Obwohl der Anstellungsjahrgang 1998 erstmalig zur Öffnung vorgesehen war, kann er wohl landesweit erst zum Oktobertermin berücksichtigt werden, weil bis zum Anstellungsjahrgang 1997 schon mehr Lehrkräfte als Stellen mit sehr guter Beurteilung vorhanden waren. Eine Ausnahme bilden hierbei die Kolleginnen und Kollegen, die zum Maitermin letztmalig vor ihrer Pensionierung mit ruhegehaltsfähiger Wirkung befördert werden konnten. Bei sehr guter Beurteilung konnten sie auch außerhalb der genannten Anstellungsjahrgänge befördert werden.
Außerdem weisen wir nochmals daraufhin, dass im Gegensatz zu früher die Höhergruppierung von Lehrkräften im Arbeitnehmerverhältnis (so genannte "Erfüller") auf das für die beamteten Lehrkräfte ausgewiesene Kontingent an Beförderungsmöglichkeiten angerechnet werden muss.

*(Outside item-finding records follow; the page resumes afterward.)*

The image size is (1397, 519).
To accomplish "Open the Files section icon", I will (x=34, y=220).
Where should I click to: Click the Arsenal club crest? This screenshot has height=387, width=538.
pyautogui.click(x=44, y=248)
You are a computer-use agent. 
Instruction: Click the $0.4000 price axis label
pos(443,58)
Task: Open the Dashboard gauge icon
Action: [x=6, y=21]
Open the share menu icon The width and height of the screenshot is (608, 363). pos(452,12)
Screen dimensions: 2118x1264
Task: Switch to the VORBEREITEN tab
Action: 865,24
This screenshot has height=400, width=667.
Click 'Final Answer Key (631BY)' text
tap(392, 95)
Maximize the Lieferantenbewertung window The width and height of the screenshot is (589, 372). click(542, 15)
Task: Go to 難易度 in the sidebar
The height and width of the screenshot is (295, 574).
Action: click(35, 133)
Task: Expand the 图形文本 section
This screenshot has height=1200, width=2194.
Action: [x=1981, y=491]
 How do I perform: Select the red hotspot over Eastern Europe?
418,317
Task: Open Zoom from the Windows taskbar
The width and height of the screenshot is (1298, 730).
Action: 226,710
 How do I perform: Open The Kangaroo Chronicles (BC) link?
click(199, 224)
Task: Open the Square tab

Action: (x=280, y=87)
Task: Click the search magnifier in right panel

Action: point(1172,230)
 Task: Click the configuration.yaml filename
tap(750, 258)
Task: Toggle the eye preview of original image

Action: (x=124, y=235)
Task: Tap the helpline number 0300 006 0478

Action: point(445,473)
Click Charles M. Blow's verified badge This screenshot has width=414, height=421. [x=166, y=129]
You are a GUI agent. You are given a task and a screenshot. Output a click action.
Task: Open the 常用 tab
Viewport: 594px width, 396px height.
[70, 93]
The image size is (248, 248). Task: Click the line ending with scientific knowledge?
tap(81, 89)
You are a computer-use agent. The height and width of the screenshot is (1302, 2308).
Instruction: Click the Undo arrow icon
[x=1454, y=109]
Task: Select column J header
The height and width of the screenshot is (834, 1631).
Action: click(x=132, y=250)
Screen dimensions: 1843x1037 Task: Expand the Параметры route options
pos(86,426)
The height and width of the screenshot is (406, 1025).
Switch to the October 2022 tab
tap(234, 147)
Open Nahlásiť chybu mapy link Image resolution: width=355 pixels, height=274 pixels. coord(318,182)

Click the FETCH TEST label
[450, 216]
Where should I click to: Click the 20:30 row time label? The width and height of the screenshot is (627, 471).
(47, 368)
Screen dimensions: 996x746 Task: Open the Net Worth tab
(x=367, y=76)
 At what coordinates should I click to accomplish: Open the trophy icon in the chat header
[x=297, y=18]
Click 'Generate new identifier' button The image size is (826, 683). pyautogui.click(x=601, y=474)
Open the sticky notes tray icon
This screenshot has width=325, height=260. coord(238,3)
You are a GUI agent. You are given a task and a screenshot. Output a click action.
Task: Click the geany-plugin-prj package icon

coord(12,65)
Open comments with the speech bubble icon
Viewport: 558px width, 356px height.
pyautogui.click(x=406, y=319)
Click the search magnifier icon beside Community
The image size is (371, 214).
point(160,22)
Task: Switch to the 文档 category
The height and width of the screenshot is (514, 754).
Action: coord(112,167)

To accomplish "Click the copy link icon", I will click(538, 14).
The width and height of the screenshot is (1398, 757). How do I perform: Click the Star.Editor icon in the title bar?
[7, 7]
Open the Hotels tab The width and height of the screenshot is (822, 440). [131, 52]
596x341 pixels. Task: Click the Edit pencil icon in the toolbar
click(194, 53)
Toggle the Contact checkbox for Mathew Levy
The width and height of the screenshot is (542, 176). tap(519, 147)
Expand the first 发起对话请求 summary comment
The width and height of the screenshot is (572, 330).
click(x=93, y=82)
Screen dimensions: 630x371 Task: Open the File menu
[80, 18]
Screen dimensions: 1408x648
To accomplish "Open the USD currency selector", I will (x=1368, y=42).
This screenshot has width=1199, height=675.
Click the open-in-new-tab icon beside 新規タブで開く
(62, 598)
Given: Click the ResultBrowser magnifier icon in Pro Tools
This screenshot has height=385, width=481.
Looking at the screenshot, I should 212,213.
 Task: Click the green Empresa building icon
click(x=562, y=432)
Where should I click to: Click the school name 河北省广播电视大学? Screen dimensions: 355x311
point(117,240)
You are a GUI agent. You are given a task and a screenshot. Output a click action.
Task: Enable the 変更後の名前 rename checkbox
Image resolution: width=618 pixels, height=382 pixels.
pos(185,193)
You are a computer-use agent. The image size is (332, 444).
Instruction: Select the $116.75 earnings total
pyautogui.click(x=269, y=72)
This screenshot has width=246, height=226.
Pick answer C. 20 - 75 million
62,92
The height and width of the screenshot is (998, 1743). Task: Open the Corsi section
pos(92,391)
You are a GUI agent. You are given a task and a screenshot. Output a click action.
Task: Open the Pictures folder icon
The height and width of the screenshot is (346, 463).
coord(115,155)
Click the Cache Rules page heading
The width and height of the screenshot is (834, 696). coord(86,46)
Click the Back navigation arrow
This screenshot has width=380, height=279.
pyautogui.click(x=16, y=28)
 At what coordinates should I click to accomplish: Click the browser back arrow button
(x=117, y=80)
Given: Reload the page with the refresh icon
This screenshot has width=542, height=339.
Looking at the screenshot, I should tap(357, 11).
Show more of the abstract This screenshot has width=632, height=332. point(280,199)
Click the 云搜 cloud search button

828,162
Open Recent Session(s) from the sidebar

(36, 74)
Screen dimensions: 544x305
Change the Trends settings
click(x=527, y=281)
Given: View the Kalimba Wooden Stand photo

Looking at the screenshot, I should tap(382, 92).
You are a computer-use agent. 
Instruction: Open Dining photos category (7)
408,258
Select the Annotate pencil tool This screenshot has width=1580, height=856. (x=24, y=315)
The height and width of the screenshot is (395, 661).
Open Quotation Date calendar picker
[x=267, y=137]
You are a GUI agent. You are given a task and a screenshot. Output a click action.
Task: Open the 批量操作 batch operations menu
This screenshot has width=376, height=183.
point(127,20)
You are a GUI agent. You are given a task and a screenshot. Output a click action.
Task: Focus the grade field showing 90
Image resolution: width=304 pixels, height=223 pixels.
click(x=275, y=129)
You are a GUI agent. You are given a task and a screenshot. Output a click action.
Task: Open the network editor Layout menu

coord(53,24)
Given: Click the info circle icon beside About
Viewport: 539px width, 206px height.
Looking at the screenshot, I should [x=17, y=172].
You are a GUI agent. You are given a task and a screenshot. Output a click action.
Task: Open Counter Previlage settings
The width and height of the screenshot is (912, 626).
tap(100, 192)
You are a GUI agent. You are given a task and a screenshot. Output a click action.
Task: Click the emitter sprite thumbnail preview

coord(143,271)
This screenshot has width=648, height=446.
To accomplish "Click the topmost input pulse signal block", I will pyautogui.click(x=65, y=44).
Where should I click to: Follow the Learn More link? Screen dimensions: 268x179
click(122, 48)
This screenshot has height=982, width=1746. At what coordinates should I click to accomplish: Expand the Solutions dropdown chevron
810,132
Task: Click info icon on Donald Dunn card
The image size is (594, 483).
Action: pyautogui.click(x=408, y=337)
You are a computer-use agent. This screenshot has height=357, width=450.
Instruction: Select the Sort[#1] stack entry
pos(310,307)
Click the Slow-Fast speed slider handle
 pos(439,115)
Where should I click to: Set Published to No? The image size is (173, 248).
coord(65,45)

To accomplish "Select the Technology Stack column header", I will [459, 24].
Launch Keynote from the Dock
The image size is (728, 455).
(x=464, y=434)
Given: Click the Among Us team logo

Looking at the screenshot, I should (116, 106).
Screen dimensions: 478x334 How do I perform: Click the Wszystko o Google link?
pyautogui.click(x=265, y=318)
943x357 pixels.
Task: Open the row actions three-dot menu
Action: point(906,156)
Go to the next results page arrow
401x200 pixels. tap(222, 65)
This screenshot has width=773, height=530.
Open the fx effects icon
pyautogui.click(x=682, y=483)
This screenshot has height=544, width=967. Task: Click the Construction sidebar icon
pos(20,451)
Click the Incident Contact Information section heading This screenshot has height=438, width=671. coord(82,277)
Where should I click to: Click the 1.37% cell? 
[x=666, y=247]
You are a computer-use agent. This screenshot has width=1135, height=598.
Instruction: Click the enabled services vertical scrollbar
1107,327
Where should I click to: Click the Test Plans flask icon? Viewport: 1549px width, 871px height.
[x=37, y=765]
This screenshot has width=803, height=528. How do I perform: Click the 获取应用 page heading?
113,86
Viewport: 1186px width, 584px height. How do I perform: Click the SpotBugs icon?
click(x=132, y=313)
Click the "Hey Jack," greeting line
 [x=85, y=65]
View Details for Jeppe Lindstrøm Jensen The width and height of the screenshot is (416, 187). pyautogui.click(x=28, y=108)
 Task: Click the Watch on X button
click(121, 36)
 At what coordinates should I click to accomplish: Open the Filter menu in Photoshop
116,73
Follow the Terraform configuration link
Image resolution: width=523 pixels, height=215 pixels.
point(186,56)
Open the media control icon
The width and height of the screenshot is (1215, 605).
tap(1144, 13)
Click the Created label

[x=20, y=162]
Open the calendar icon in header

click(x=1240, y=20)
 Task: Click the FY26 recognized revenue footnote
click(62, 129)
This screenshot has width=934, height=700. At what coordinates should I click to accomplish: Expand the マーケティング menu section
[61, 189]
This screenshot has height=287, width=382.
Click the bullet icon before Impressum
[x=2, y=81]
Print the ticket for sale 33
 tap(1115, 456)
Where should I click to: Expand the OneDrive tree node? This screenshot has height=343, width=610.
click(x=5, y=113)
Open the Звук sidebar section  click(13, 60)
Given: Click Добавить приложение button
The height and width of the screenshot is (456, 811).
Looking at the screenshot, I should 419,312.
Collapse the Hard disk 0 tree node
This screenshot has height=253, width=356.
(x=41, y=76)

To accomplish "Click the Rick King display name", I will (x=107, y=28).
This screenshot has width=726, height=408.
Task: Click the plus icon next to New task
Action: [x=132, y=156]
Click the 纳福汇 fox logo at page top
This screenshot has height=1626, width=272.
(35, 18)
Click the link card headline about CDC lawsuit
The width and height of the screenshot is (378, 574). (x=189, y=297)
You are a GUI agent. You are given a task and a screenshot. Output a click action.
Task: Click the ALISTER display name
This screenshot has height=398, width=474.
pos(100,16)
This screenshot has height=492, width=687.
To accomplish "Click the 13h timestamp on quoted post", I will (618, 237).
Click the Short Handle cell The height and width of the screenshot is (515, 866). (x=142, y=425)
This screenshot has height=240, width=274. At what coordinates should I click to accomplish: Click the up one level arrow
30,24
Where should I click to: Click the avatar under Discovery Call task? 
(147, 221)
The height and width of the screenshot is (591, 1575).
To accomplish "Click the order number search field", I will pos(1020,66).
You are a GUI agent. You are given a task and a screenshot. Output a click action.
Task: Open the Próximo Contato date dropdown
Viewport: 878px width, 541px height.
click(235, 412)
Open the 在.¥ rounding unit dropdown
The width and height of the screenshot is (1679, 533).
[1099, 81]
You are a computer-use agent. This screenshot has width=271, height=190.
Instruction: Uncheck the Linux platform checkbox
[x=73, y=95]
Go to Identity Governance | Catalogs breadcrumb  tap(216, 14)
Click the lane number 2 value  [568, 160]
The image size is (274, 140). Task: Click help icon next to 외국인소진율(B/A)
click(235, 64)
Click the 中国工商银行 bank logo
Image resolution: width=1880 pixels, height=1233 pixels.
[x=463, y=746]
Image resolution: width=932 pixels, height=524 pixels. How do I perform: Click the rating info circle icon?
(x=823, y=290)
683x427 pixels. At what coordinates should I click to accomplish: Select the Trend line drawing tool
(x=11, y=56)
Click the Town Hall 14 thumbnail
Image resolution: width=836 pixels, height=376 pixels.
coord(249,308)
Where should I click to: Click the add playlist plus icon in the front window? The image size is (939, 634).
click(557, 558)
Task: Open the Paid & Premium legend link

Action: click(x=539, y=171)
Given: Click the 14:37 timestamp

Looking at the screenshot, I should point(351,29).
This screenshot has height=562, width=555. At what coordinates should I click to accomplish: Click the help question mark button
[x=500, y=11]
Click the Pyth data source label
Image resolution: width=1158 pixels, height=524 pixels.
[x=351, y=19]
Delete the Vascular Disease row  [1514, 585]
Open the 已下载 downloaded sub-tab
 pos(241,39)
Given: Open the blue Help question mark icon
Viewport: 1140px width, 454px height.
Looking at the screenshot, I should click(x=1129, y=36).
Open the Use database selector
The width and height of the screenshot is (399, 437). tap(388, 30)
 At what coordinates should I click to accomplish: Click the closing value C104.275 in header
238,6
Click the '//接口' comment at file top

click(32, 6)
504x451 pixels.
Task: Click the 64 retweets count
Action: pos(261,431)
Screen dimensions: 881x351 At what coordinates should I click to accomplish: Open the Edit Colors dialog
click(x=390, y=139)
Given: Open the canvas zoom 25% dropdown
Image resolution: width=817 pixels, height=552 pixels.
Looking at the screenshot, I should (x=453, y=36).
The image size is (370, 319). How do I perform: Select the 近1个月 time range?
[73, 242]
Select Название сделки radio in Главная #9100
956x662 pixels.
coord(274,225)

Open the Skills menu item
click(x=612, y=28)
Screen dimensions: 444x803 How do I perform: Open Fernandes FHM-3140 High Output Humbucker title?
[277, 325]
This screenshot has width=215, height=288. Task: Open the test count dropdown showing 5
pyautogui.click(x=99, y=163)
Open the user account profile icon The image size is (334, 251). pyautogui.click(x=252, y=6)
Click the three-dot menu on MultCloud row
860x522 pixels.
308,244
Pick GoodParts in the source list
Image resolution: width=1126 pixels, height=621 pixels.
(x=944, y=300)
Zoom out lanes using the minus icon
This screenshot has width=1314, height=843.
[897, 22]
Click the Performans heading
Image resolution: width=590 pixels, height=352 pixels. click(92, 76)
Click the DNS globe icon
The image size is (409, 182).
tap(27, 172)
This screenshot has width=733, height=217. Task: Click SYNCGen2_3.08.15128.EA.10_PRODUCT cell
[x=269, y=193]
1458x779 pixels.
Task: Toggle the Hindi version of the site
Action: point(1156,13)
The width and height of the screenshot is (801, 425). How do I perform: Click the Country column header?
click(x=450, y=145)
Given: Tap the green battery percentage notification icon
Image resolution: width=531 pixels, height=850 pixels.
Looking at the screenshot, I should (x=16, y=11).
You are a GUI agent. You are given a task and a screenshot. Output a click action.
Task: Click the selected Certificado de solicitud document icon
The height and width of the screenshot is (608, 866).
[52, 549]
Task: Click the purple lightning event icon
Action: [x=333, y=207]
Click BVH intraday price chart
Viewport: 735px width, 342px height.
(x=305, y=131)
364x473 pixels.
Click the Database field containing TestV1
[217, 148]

Beförderung von Hauptschullehrkräften am Gymnasium nach A 13
Wie nur wenigen bekannt ist, unterrichtet - zum Teil schon seit dreißig Jahren - eine kleine Gruppe von Hauptschullehrkräften an baden-württembergischen Gymnasien und führte in all den Jahren eine Vielzahl von Schülerinnen und Schülern nicht nur erfolgreich durch Unter- und Mittelstufe, sondern oft auch durch die Oberstufe bis zum Abitur. Bei der nun möglichen Beförderung von Hauptschullehrkräften sollte diese Gruppe zunächst nicht berücksichtigt werden. Der PhV als Vertretung aller Lehrkräfte, die am Gymnasium unterrichten, hat sich für diese Kolleginnen und Kollegen, die nicht nur bei anderen Lehrerverbänden, sondern sogar im Kultusministerium in Vergessenheit geraten waren, mit Nachdruck eingesetzt und erreicht, dass sie in den Kreis derer einbezogen werden, die nach A 13 befördert werden können. Ein entsprechender Erlass zur Gleichbehandlung ging bereits an die Regierungspräsidien.
Neues Beamtenstatusgesetz
Seit dem 1. April 2009 ist das neue Beamtenstatusgesetz in Kraft. Als Bundesgesetz ist es höherrangig als das Landesbeamtengesetz. Da mit der angekündigten Dienstrechtsreform vorerst nicht zu rechnen ist, regelte das Innenministerium nun Überschneidungen beider Gesetze. Der Hauptpersonalrat (HPR) hat mit dem Kultusministerium die Auswirkungen auf den Bereich der Lehrkräfte besprochen und auf Probleme vor allem im Bereich der Gleichbehandlung bei Beförderungen hingewiesen. Das Kultusministerium äußerte dazu gegenüber dem HPR bisher nur Vorüberlegungen, sodass der HPR noch Gestaltungsmöglichkeiten sieht. Wir werden vor Beginn des neuen Schuljahres ausführlich über die Auswirkungen des Beamtenstatusgesetzes berichten.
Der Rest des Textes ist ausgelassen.